OLGA
KHARITIDI
Olga Kharitidi is a Russian doctor and
psychiatrist currently living and working in the U.S. She was born
in Siberia and worked for some years in a Soviet mental hospital.
Her orthodox views of health, and indeed of reality, were challenged by
her unlooked-for experiences with the living traditions she met in the
snowbound Altai Mountains of Siberia.

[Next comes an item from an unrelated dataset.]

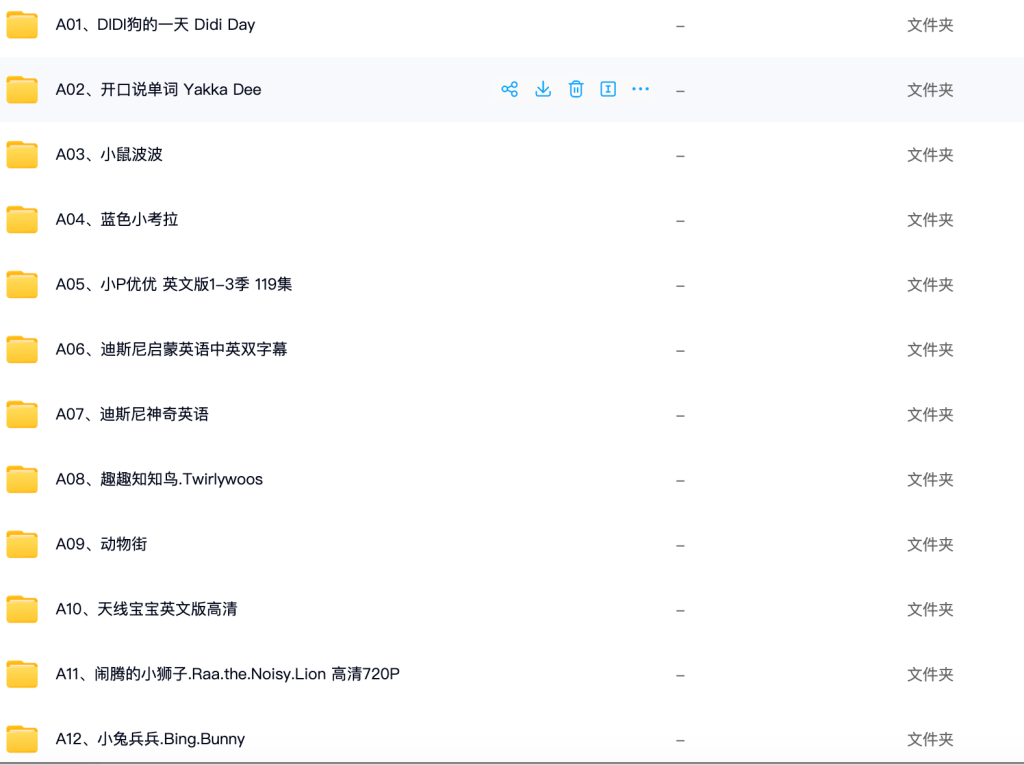This screenshot has width=1024, height=765.
Task: Open A05、小P优优 英文版 folder
Action: pos(174,285)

Later she found herself in
Samarkand, meeting people and undergoing experiences that reinforced her
sense of an ancient and hidden knowledge of healing, that it might be
possible to bring out into the open, if it could be done in the right way.
She says:
“ For many years I have studied and explored the native traditions in
Siberia and Central Asia in order to understand the patterns of their
healing results”
“I now firmly believe that there is knowledge and information in Asia,
still hidden behind the cultural curtain, which is valuable and powerful
and can increase our understanding of healing practice greatly.”

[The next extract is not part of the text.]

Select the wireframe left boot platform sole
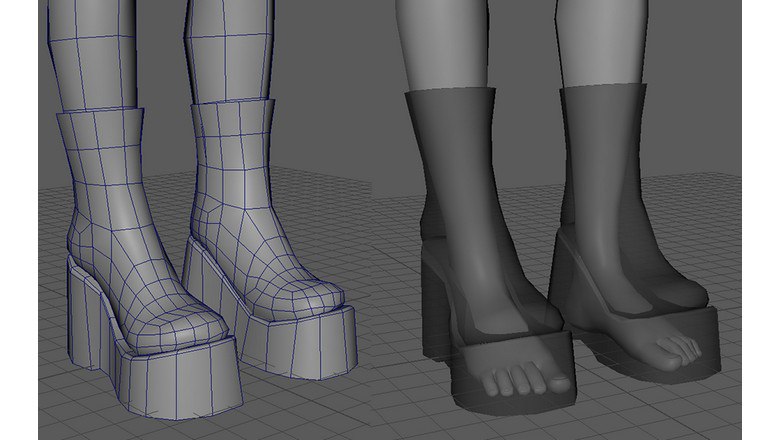This screenshot has height=440, width=780. (x=179, y=378)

I have shared my personal insights gained from the experiences in Siberia
in my books “Entering the Circle” and "The Master of Lucid
Dreams" .
THE TRANSFORMATION OF TRAUMA
If you
watch a plant over weeks or months it is easy to see that another word for
this kind of “growth” is “transformation”. It is less
easy however to see a “trauma” as a “seed”. Violent
acts and shocking challenges capture energy, and we can certainly
understand traumas as locked up energy, even including our own energy.
Though traumatic experiences are often buried, they are rarely watered . .
. we are too scared of the unknown power and of the pain we sense is
there. The last thing we want is for the trauma to “grow”
. . . . but if that energy could be reclaimed, if that experience could be
revisited and transformed . . . .
Ancient cultures understood that human life is a journey with inherent
transitions that are innately traumatic, and need to be managed.